Is dementia treatable?
First, it’s important to understand the difference in the terms treatable, reversible, and curable. All or almost all forms of dementia are treatable, in that medication and supportive measures are available to help manage symptoms in patients with dementia. However, most types of dementia remain incurable or irreversible and treatment results in only modest benefits.
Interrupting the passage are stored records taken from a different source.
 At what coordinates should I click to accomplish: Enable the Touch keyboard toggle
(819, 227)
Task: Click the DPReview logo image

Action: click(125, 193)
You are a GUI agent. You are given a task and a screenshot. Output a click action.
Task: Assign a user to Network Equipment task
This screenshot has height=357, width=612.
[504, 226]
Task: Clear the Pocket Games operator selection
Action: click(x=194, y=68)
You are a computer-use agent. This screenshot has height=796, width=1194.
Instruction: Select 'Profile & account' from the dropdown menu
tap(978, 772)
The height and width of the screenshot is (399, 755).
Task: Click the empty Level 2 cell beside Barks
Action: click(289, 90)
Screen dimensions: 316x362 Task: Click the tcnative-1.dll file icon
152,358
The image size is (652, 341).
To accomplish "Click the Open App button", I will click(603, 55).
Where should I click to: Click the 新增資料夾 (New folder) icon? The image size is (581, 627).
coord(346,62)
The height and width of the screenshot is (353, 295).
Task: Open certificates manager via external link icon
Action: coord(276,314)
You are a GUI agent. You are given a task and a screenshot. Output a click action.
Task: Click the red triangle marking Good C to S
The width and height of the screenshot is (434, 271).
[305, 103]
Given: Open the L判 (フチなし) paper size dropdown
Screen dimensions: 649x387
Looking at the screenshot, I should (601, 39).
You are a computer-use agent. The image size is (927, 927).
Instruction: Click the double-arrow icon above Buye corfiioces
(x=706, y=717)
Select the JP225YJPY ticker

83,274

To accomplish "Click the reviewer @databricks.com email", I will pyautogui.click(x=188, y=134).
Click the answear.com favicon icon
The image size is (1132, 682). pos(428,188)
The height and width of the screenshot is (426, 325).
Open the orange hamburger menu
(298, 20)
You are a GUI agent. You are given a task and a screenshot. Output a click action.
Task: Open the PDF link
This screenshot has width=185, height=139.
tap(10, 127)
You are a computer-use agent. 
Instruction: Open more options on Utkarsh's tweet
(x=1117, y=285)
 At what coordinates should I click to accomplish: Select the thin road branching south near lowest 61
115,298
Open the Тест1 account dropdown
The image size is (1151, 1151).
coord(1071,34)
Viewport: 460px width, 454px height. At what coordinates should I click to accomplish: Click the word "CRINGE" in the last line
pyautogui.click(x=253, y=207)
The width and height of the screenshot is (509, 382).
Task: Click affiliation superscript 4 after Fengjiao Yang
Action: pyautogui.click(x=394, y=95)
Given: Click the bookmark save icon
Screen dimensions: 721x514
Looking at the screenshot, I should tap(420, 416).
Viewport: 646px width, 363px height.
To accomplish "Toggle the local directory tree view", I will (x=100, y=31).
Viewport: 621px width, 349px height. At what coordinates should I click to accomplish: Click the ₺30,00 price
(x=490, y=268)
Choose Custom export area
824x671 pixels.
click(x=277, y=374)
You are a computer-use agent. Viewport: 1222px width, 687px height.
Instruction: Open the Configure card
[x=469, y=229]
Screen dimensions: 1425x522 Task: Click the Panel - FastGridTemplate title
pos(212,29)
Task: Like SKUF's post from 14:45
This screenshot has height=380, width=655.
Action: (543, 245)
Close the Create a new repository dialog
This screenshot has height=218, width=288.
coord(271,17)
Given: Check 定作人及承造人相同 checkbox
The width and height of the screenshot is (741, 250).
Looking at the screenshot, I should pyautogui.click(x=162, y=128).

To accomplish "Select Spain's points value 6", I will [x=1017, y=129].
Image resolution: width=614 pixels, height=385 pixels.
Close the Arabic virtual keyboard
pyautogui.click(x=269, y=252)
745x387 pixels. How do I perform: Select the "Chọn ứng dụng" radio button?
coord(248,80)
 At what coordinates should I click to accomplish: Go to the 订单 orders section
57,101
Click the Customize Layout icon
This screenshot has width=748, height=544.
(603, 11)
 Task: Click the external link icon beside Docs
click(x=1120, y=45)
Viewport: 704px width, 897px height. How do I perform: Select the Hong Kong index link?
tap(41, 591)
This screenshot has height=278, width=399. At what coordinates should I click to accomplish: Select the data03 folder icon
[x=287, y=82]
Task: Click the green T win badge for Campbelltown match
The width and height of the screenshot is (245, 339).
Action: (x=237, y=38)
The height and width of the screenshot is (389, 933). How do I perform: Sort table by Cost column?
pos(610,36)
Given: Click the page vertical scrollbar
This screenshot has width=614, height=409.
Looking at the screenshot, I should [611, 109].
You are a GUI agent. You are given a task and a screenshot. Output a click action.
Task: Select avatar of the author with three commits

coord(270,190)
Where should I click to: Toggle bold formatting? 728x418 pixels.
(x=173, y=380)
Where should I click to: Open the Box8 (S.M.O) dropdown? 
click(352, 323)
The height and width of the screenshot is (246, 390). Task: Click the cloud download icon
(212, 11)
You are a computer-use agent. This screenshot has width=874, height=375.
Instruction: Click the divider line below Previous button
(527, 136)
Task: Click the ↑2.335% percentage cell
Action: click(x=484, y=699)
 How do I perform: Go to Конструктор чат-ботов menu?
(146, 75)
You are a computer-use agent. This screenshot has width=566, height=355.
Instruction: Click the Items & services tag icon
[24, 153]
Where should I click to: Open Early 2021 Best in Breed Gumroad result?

Some dementias disorders, however, may be successfully treated, with patient returning to normal after treatment. These dementias are ones caused by:
- Side effects of medications or illicit drugs; alcohol
- Tumors that can be removed
- Subdural hematoma, a buildup of blood beneath the outer covering of the brain that is caused by a head injury
- Normal pressure hydrocephalus, a buildup of cerebral spinal fluid in the brain
- Metabolic disorders, such as a vitamin B12 deficiency
- Hypothyroidism, a condition that results from low levels of thyroid hormones
- Hypoglycemia, a condition that results from low blood sugar
Dementias that are not reversible, but may still be at least partially responsive to medications currently available for memory loss or behavior-based problems include:
- Alzheimer's disease
- Multi-infarct (vascular) dementia
- Dementias associated with Parkinson's disease and similar disorders
- AIDS dementia complex
- Creutzfeldt-Jakob disease
What medications are available to treat dementia?
Drugs approved for the most common form of dementia, Alzheimer’s disease, are discussed below. These drugs are also used to treat people with some of the other forms of dementia.
- cholinesterase inhibitors (donepezil [Aricept®], rivastigmine [Exelon®], and galantamine [Razadyne®])
- NMDA receptor antagonist memantine [Namenda®]
These two classes of drugs affect different chemical processes in the brain. Both classes have been shown to provide some benefit in improving or stabilizing memory function in some patients. Although none of these drugs appear to stop the progression of the underlying disease, they may slow it down.
If other medical conditions are causing dementia or co-exist with dementia, the appropriate drugs used to treat those specific conditions are prescribed.